━━━ Passage ━━━

Cook County Special Victims Unit warning migrants about sex trafficking

ByChuck Goudie and Barb Markoff, Christine Tressel, Tom Jones, Maggie Green and Adriana Aguilar WLS logo
Tuesday, February 27, 2024
Cook County SVU warning migrants about sex trafficking
Migrants in Chicago and Cook County often flee violence and crime, but are vulnerable to sex trafficking. The Cook County Sheriff's Dept. is helping.

CHICAGO (WLS) -- Many of the 36,000 migrants in Chicago moved here to escape violence and crime. Now they are in need of protection from a despicable criminal element here: sex traffickers.



The I-Team rode along with Cook County Sheriff's Special Victim's Unit to get an inside look at the tactics they are using to help new arrivals avoid being victimized. But for some migrants, it's already too late.

━━━ Raw data ━━━

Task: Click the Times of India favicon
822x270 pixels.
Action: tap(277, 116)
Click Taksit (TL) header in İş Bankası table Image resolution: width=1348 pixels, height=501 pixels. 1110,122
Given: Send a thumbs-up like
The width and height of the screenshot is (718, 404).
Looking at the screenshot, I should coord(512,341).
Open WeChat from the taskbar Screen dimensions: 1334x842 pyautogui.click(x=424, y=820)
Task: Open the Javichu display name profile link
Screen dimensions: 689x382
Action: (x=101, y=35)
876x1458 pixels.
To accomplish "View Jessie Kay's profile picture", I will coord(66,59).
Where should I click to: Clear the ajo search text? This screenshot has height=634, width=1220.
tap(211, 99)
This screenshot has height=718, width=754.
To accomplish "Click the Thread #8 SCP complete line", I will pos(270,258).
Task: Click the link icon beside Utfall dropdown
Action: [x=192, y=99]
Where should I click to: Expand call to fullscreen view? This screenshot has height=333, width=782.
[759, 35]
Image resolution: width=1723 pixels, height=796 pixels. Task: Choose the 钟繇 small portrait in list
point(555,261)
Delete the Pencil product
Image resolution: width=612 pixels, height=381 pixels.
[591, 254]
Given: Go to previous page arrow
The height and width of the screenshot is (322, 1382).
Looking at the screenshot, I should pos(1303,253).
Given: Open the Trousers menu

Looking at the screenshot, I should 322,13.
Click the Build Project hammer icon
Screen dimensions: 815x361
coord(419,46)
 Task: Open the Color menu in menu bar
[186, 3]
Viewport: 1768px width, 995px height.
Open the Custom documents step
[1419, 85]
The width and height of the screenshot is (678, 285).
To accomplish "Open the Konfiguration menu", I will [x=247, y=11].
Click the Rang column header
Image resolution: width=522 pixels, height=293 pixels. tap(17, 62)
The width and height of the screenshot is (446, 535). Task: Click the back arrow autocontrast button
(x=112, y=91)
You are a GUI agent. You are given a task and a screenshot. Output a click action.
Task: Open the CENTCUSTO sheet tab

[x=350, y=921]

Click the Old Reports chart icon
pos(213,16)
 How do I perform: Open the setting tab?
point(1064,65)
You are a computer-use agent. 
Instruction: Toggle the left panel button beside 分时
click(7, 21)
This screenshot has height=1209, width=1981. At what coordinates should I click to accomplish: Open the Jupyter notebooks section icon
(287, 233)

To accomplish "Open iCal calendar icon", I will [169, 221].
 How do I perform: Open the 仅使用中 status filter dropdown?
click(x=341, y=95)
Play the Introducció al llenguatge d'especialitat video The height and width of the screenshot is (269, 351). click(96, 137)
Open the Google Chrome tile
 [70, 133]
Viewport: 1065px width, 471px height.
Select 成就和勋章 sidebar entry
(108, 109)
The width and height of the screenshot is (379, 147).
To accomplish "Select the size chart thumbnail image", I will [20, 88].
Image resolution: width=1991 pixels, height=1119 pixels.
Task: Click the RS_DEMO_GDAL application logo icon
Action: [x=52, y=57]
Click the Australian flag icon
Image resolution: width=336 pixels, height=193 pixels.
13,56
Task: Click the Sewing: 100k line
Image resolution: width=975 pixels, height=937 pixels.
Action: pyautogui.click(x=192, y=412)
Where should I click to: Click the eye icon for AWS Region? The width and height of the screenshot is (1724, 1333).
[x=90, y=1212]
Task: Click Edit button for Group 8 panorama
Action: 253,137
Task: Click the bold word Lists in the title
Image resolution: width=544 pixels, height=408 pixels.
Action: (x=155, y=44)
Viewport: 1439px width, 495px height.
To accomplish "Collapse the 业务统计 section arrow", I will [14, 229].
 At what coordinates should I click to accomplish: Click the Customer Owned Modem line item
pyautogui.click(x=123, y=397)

━━━

> Task objective
How many migrants are in Chicago, according to the article on sex trafficking?

> Problem solution
36,000